:: 待解决问题 ::
把下面材料的每一行作为一个字符串，以 JSON 列表的形式给出，空行略去，涵盖全部材料。图片不要放进答案。

:: 任务材料 ::
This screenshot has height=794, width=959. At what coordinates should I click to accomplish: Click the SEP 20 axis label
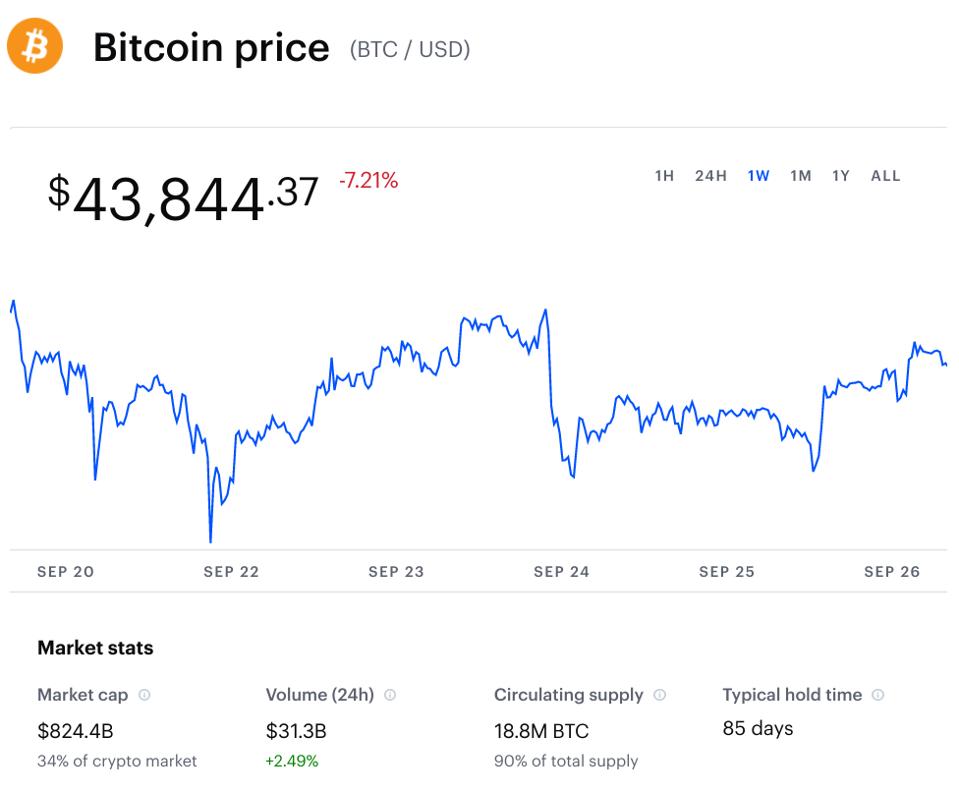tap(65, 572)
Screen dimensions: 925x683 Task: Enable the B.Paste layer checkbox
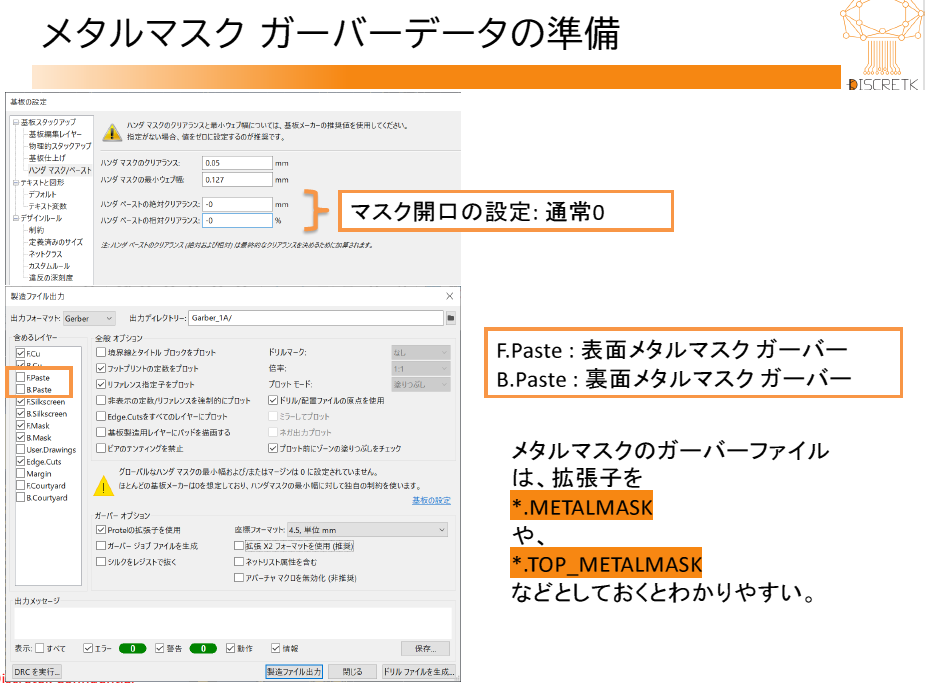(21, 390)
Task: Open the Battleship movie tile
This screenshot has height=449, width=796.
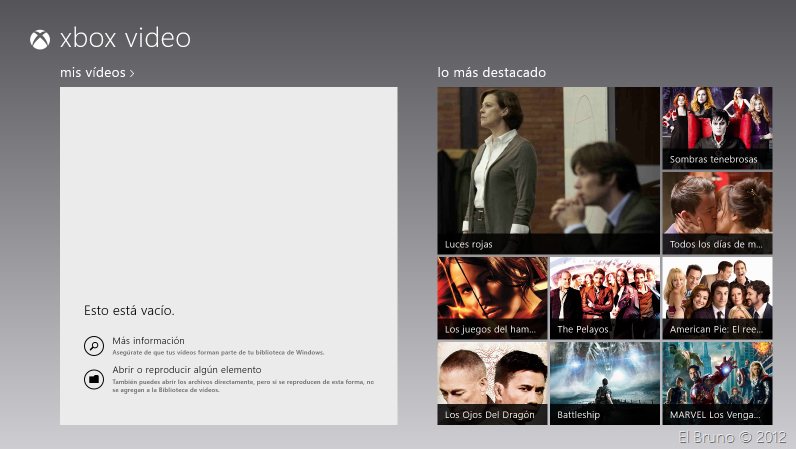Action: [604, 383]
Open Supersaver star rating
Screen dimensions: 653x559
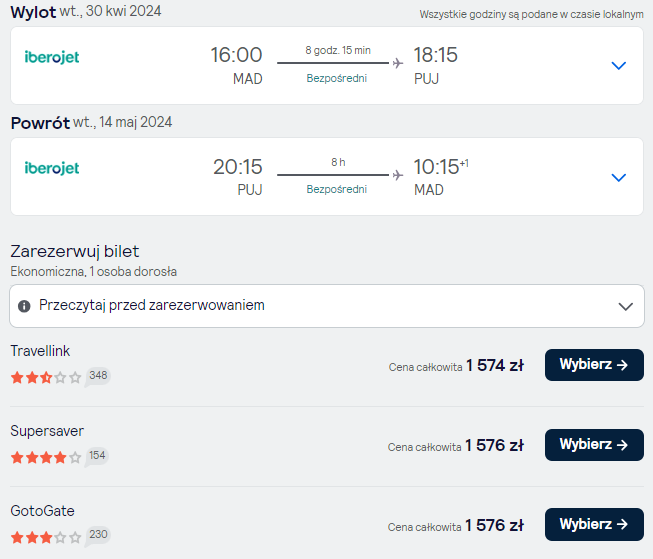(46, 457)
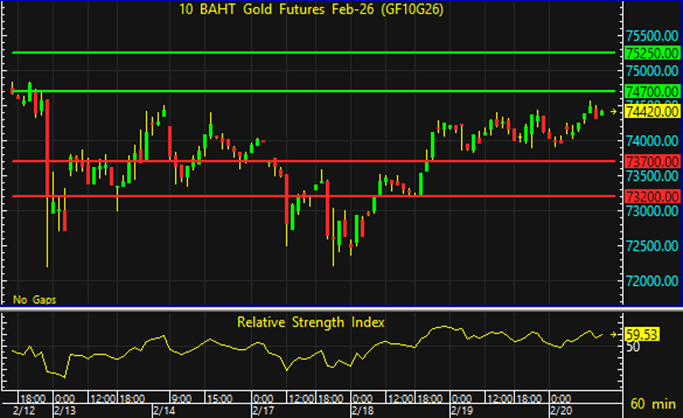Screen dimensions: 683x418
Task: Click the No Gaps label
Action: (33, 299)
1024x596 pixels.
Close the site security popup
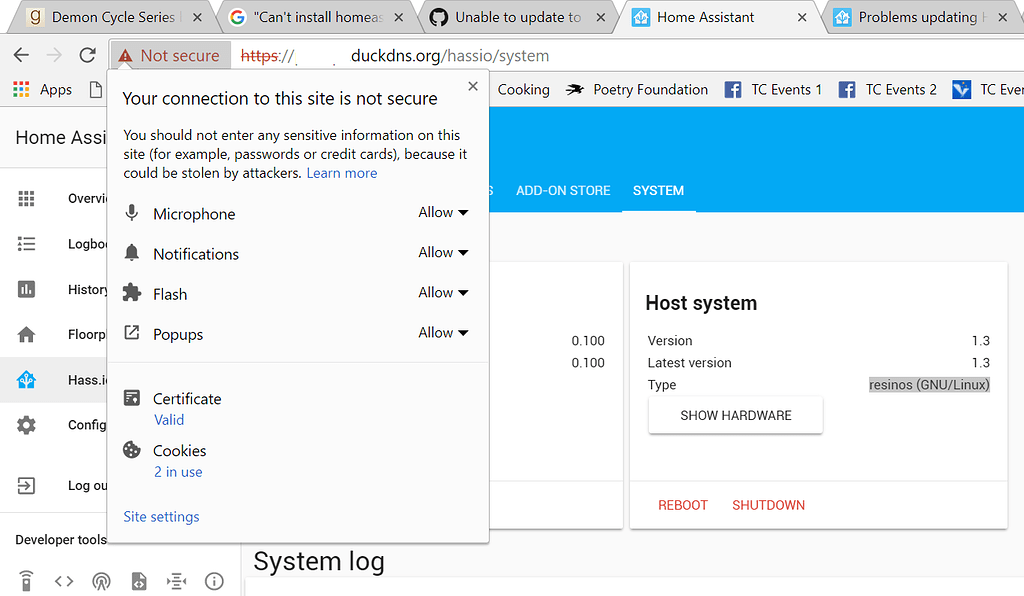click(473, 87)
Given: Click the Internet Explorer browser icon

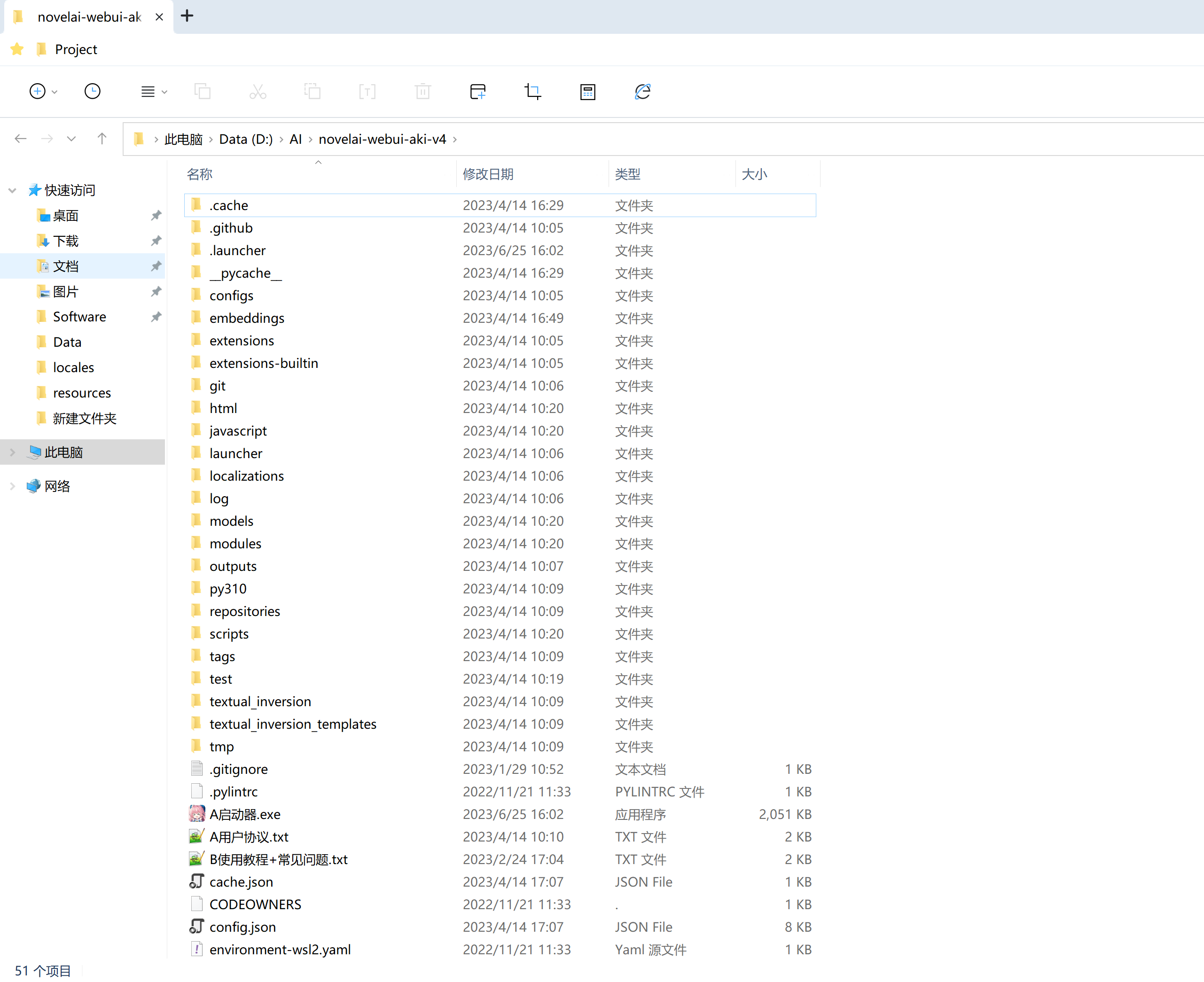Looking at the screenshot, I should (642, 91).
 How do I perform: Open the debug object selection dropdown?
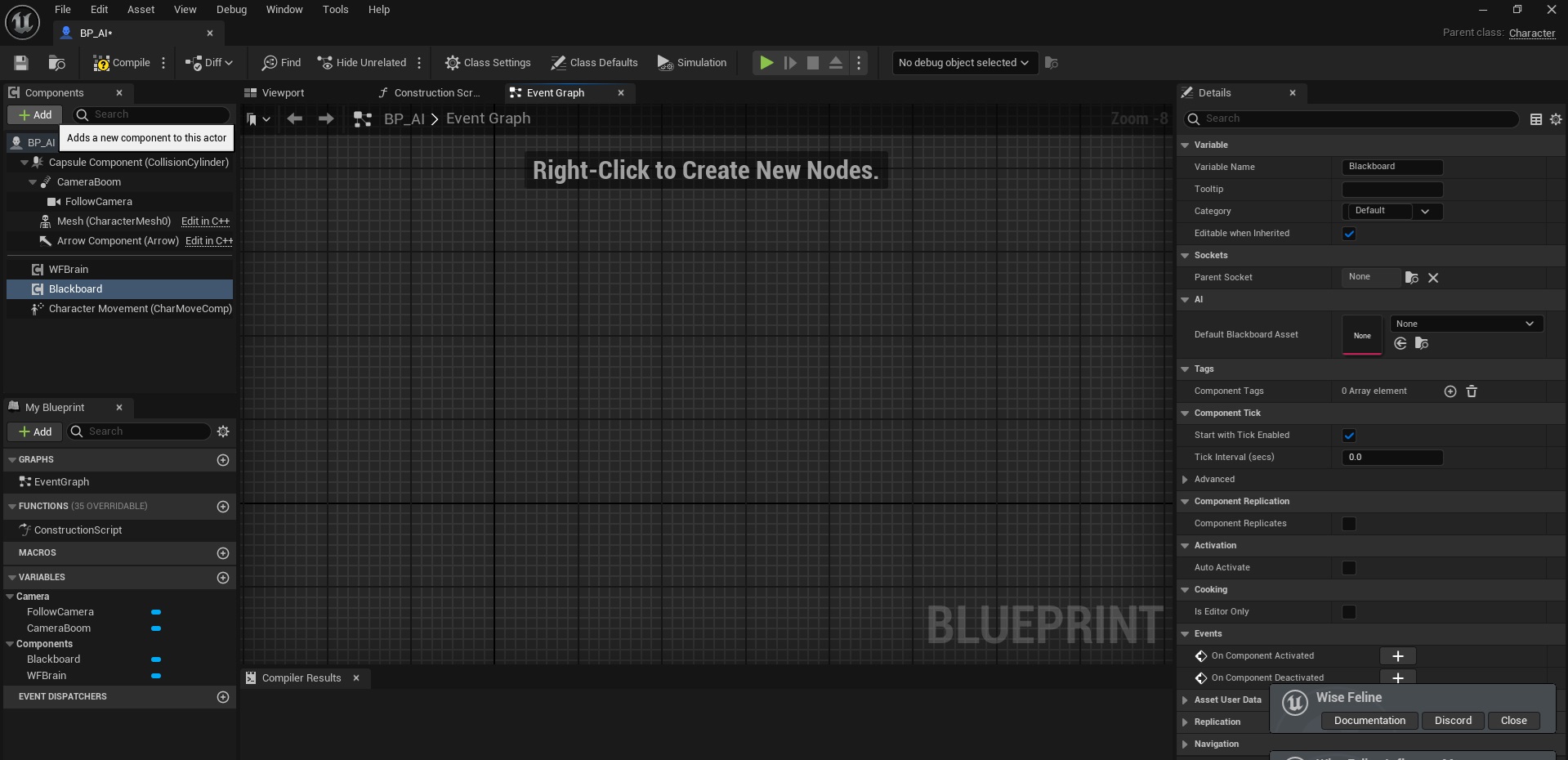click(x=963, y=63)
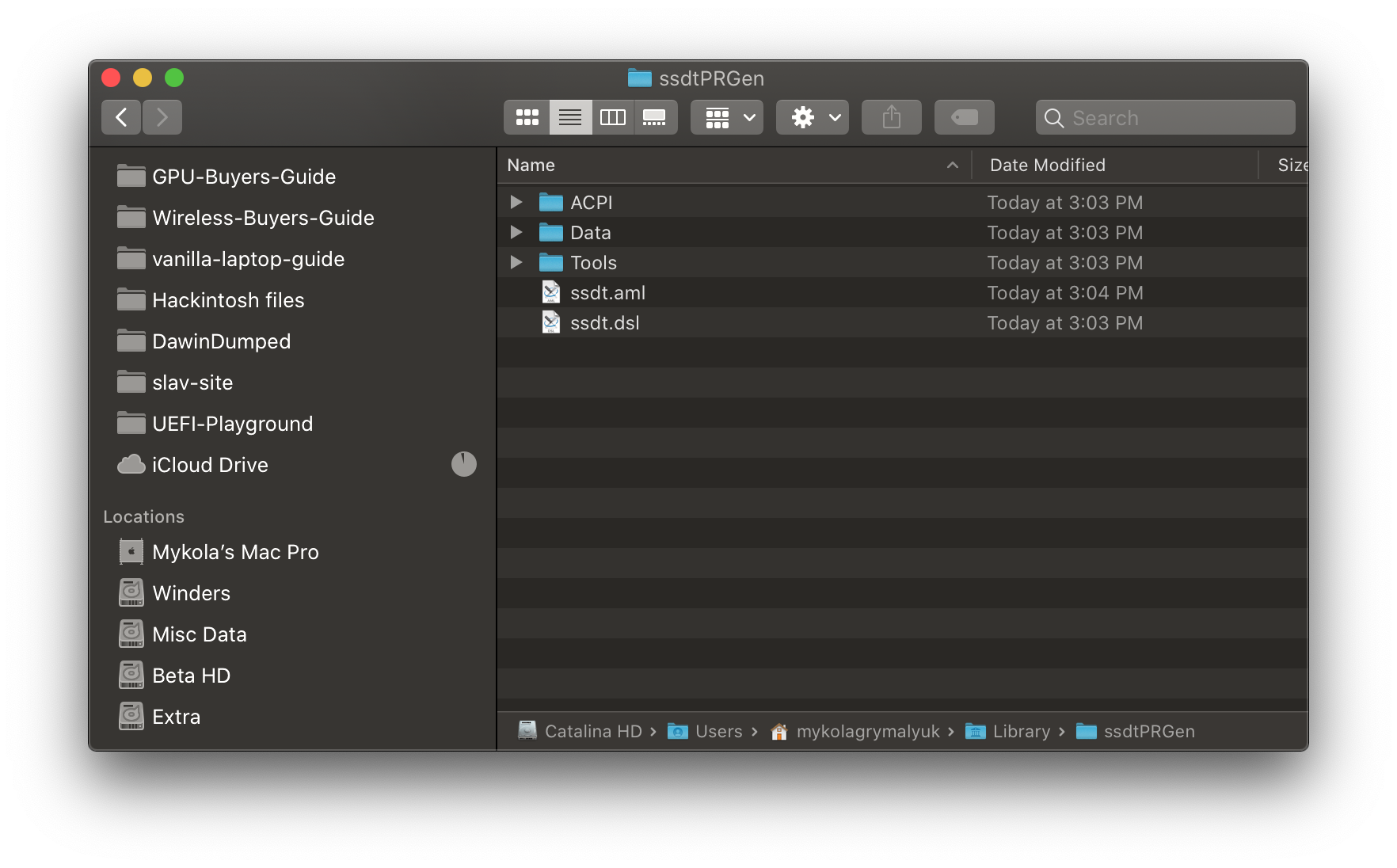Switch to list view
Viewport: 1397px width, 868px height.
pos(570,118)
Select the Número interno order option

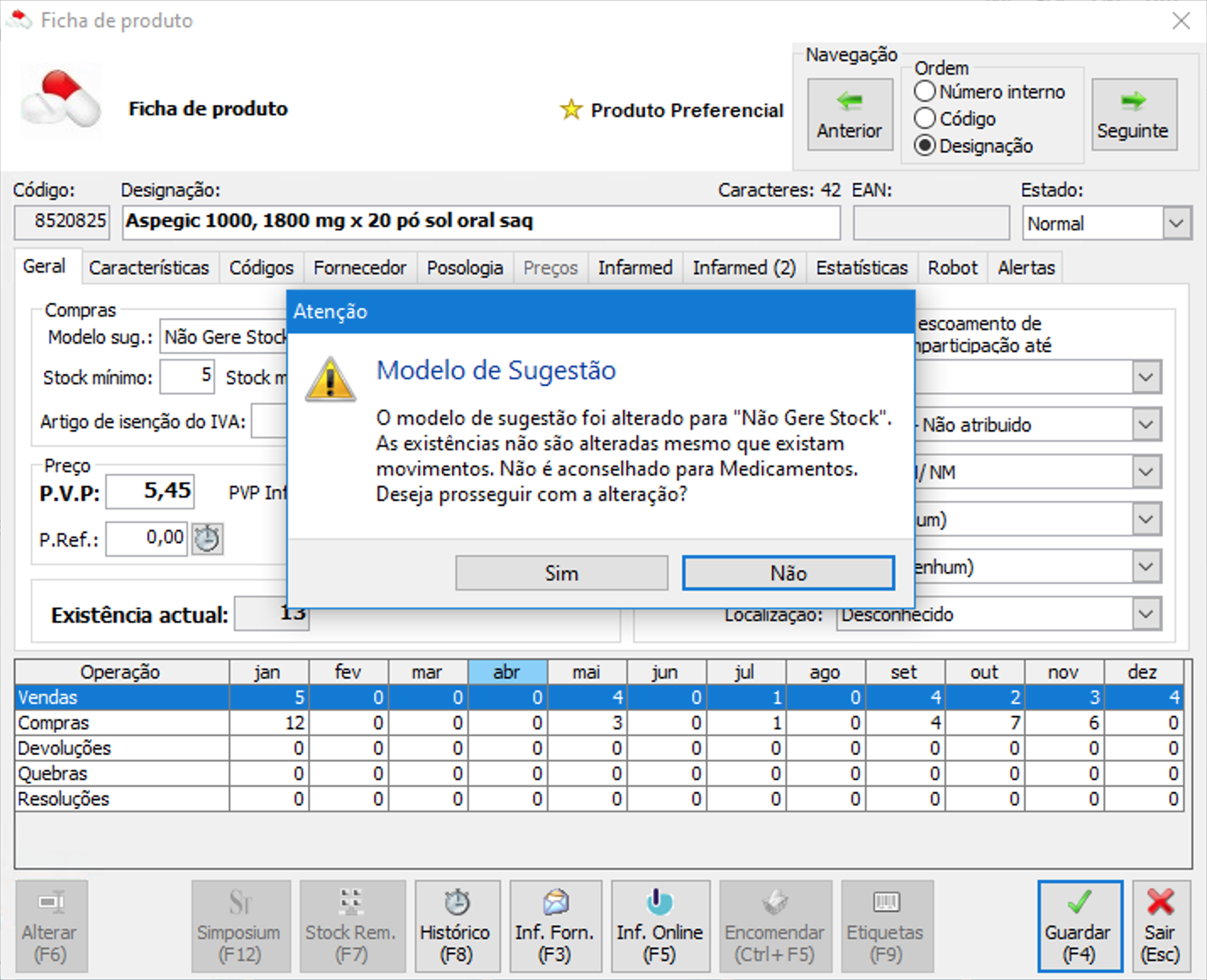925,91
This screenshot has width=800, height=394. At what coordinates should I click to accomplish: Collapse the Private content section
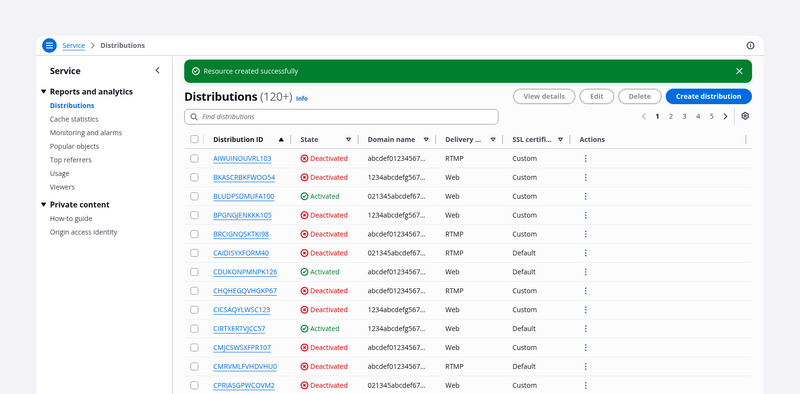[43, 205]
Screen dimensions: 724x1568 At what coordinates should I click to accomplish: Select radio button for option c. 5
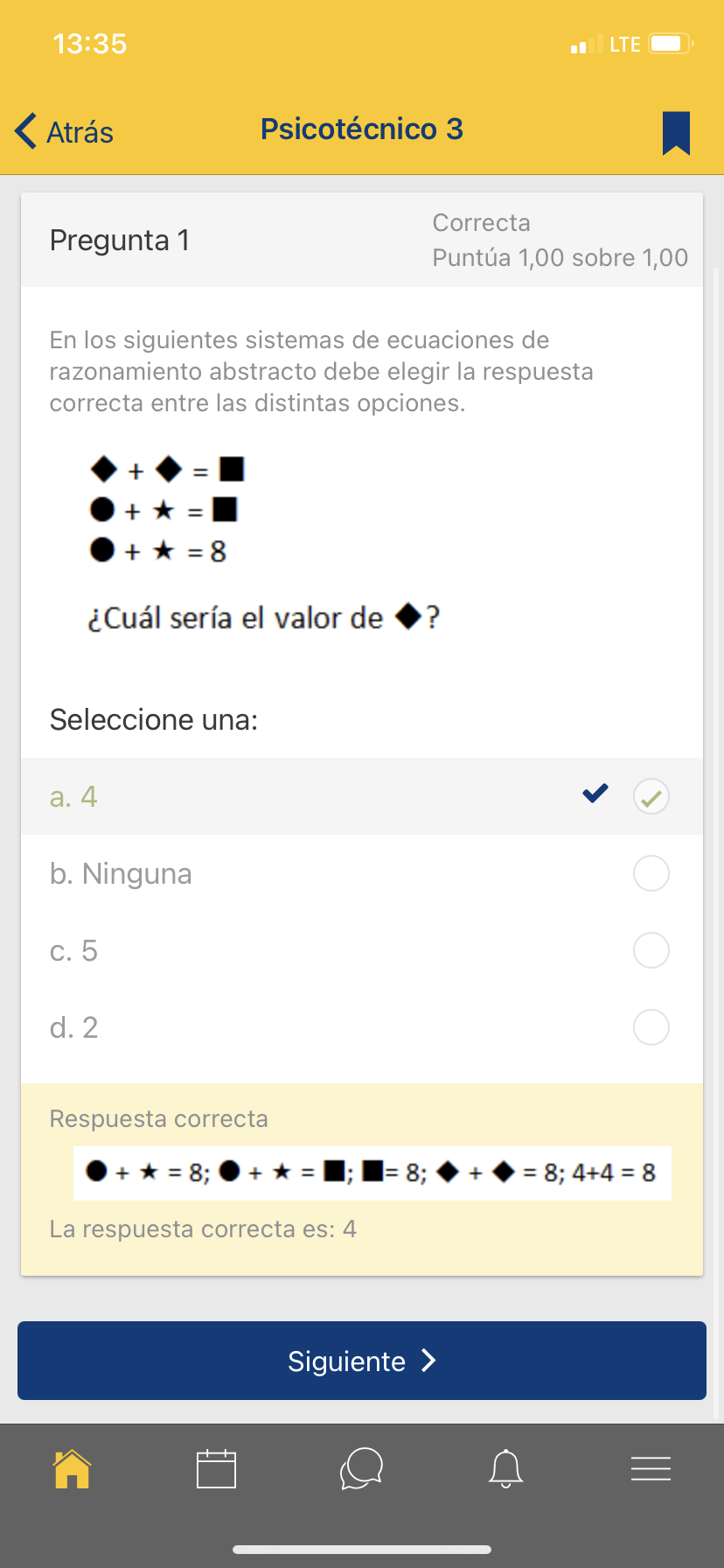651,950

:: 完整输出 ::
[
  "This screenshot has height=794, width=959. At what coordinates should I click to accomplish: Click the SEP 20 axis label",
  "tap(65, 572)",
  "Screen dimensions: 925x683 Task: Enable the B.Paste layer checkbox",
  "(21, 390)",
  "Task: Open the Battleship movie tile",
  "This screenshot has height=449, width=796.",
  "Action: [604, 383]",
  "Open Supersaver star rating",
  "Screen dimensions: 653x559",
  "(46, 457)",
  "Screen dimensions: 683x418",
  "Task: Click the No Gaps label",
  "Action: (33, 299)",
  "1024x596 pixels.",
  "Close the site security popup",
  "click(473, 87)",
  "Given: Click the Internet Explorer browser icon",
  "Looking at the screenshot, I should (642, 91).",
  " How do I perform: Open the debug object selection dropdown?",
  "click(x=963, y=63)",
  "Switch to list view",
  "Viewport: 1397px width, 868px height.",
  "pos(570,118)",
  "Select the Número interno order option",
  "925,91",
  "This screenshot has width=800, height=394. At what coordinates should I click to accomplish: Collapse the Private content section",
  "[43, 205]",
  "Screen dimensions: 724x1568 At what coordinates should I click to accomplish: Select radio button for option c. 5",
  "651,950"
]